Pure noi giornalistucoli e critichini da festival, all’ultima Venezia, abbiamo disertato moltissime proiezioni (il Leone d’oro, All the Beauty and the Bloodshed di Laura Poitras, al Lido non l’ha visto praticamente nessuno: «Tanto ci manderanno un link») per ritrovarsi a chiacchierare, magari anche di cinema, ma senza che l’oggetto del contendere fosse più percepito come così rilevante o – aggettivo orribile ma caro ai cahiers da cinefili – necessario.
Algoritmo e futuro
«Non mi toccare il telecomando che mi sballi l’algoritmo», dice durante il convegno una regista citando il figlio adolescente di un amico, e sempre lì si torna. L’algoritmo è la maledizione e la delizia, il nuovo attore che tutto regola e tutto distrugge, che impone la fretta nei tempi di tutti (degli autori, che devono scrivere serie intere in poche settimane; e dello spettatore, che non se non si abbuffa di tutti gli episodi nei primi tre giorni dall’uscita quel titolo lo brucia).

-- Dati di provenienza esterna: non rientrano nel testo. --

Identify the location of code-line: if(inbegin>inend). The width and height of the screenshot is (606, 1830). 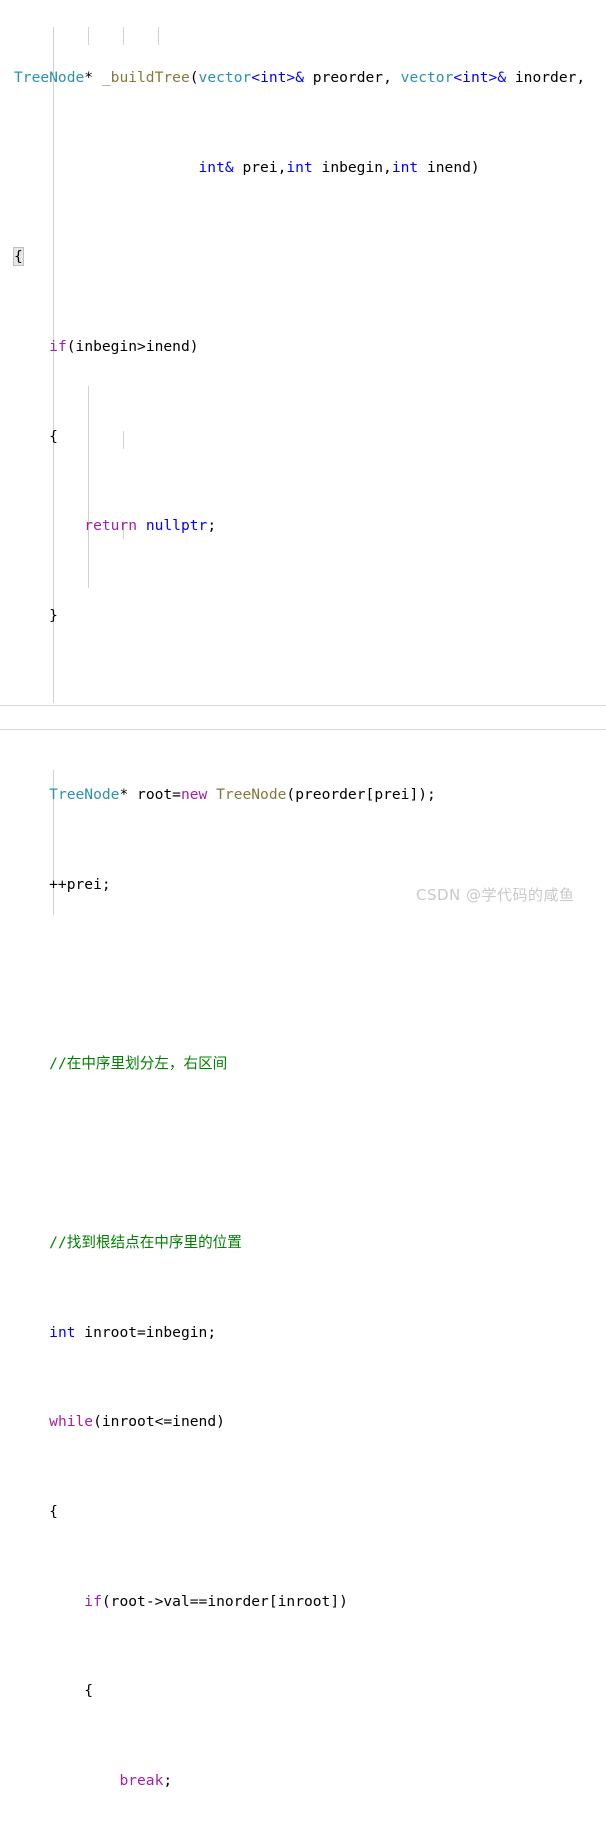
(303, 347).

Ma è anche l’elemento che sta creando una generazione di scrittori attiva, creativa, instancabile, giustamente celebrata anche qua, seppur in meravigliosa modalità “scialla”, tra un vermentino e un ultimo bagno a mare. Sono i Rampoldi, Sardo, Macchia, Gravino, Fabbri, Colella, Serino, elenco non esaustivo di una leva che sta cambiando dall’interno, anche se resta ingiustamente ancora troppo invisibile, i meccanismi narrativi e, indirettamente, anche produttivi.

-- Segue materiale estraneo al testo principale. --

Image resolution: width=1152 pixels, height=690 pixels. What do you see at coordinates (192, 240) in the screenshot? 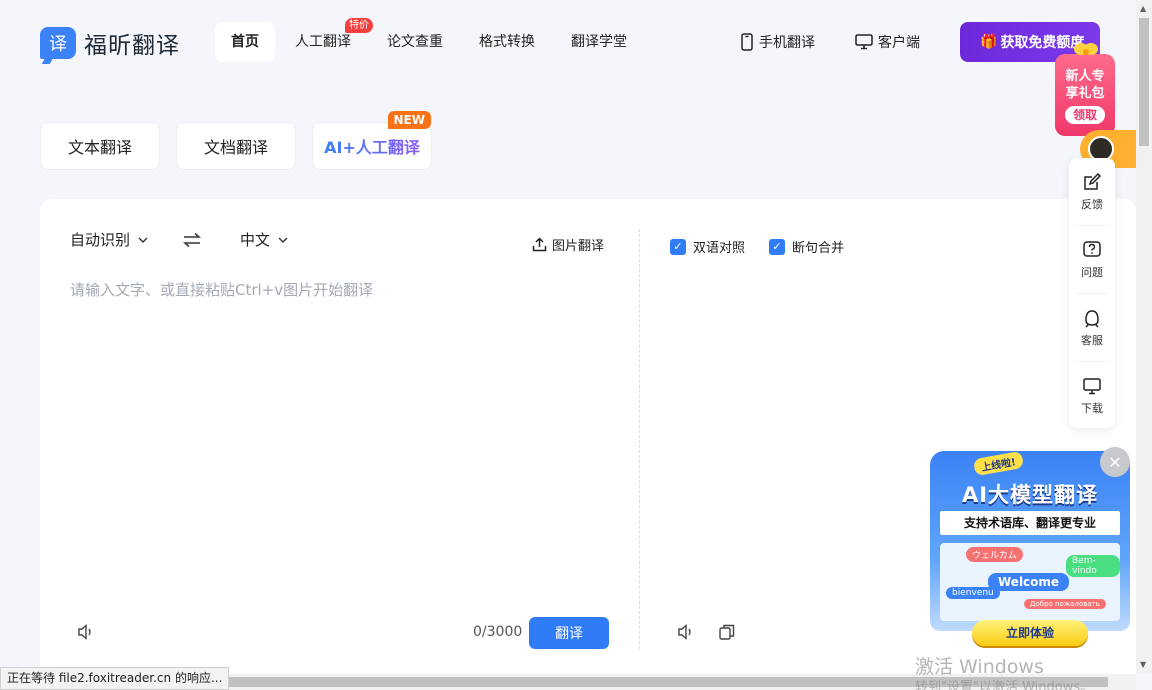
I see `swap-languages-icon` at bounding box center [192, 240].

Il bello è l’idea di futuro, nonostante sia evidente che questo è un momento di passaggio, come si diceva prima. Un futuro che, tra un convegno e un bicchiere al porto, si prova a raccontare usando un vocabolario diverso, e questa è la vera (bellissima) notizia. Bandita la parola “coraggio”, e soprattutto “Francia”.
A inizio lavori tra “quadri” del settore, qualcuno lo impone per davvero: «Smettiamola di stare qua a sproloquiare sul fatto che il sistema francese funziona meglio: lo sappiamo da sempre, pensiamo a come fare le cose bene qui da noi». Anche se col tempo i Cfo si sono sostituiti, fa correttamente notare qualcuno, a chi le case di produzione dovrebbe guidarle per conoscenza, cultura, uso di mondo (cinematografaro).

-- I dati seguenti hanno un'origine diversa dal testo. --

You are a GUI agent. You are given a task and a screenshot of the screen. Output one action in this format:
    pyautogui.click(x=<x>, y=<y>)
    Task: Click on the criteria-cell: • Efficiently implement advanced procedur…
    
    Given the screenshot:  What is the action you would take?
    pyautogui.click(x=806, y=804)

I nuovi soggetti vengono premiati, tranne quelli della Bottega della sceneggiatura, il progetto nato quest’anno in collaborazione con Netflix, che saranno annunciati al Mia, il mercato della Festa del Cinema di Roma. I lavori sono chiusi ma restano, si capisce, aperti: c’è da scrivere, letteralmente, tutto il cinema di domani.
Il viaggio di ritorno dall’isola (dei famosi: alcuni di già, altri chissà) è un’odissea. Il gruppo si divide, Roma contro Milano, tutti tornano a casa per il voto. Noi milanesi restiamo ostaggio per ore della compagnia low-cost, prima l’aereo guasto, poi ci caricano su un altro, arriviamo sopra Linate non si può atterrare, finiamo a Bergamo. «Su questa avventura ci si potrebbe scrivere un pitch». Decidiamo di chiamarlo Ali spezzate, la pilota del volo è una donna dunque abbiamo anche l’inclusivity. Ci vediamo per discuterlo al Solinas 2023, di sicuro qualche produttore ce lo prende.